- INSTRUCTIONS TO FOLLOW:
Lines from the beginning of the data below through the one containing "Colecții Exclusive (717, 2261)" are to be printed exactly as they appear.

==== DATA RECORDS

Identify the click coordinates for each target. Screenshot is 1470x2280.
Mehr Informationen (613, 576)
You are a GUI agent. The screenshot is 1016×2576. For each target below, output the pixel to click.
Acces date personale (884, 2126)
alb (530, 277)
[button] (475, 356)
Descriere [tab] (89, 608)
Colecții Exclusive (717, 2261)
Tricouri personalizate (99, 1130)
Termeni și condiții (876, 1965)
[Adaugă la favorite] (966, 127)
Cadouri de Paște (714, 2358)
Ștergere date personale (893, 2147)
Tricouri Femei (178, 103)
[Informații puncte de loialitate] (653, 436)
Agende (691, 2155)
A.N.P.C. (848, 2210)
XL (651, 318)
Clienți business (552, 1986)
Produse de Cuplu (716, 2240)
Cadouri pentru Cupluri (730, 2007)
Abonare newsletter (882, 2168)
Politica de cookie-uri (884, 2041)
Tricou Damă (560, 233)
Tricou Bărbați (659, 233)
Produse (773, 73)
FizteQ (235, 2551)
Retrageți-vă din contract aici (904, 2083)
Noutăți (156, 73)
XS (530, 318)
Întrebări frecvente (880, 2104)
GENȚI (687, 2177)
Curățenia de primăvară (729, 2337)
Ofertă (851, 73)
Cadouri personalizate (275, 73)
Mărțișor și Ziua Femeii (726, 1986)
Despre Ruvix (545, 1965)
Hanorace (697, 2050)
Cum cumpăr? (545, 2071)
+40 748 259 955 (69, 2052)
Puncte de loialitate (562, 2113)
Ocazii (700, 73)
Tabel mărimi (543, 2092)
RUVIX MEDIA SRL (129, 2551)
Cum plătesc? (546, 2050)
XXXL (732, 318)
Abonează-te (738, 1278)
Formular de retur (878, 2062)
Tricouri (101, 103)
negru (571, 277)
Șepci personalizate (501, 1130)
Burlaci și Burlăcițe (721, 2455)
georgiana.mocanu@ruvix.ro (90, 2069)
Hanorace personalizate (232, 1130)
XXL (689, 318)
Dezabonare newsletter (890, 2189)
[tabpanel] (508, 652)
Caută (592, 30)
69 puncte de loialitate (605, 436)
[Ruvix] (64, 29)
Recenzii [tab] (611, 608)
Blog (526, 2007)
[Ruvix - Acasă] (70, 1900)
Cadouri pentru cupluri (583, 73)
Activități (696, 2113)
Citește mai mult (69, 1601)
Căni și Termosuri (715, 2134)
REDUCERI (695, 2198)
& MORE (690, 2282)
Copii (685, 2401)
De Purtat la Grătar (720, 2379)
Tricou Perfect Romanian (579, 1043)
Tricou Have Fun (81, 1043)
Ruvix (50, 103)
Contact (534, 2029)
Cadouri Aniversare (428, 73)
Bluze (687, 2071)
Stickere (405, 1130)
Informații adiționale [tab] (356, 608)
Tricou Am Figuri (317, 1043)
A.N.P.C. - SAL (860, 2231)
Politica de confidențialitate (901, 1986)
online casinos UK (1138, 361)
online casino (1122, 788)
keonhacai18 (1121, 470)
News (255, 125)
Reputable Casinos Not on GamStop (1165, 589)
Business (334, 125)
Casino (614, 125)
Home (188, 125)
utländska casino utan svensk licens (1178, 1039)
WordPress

========

- SOLUTION TO THE PROBLEM:
Identify the click coordinates for each target. Screenshot is 1470x2280.
Mehr Informationen (613, 576)
You are a GUI agent. The screenshot is 1016×2576. For each target below, output the pixel to click.
Acces date personale (884, 2126)
alb (530, 277)
[button] (475, 356)
Descriere [tab] (89, 608)
Colecții Exclusive (717, 2261)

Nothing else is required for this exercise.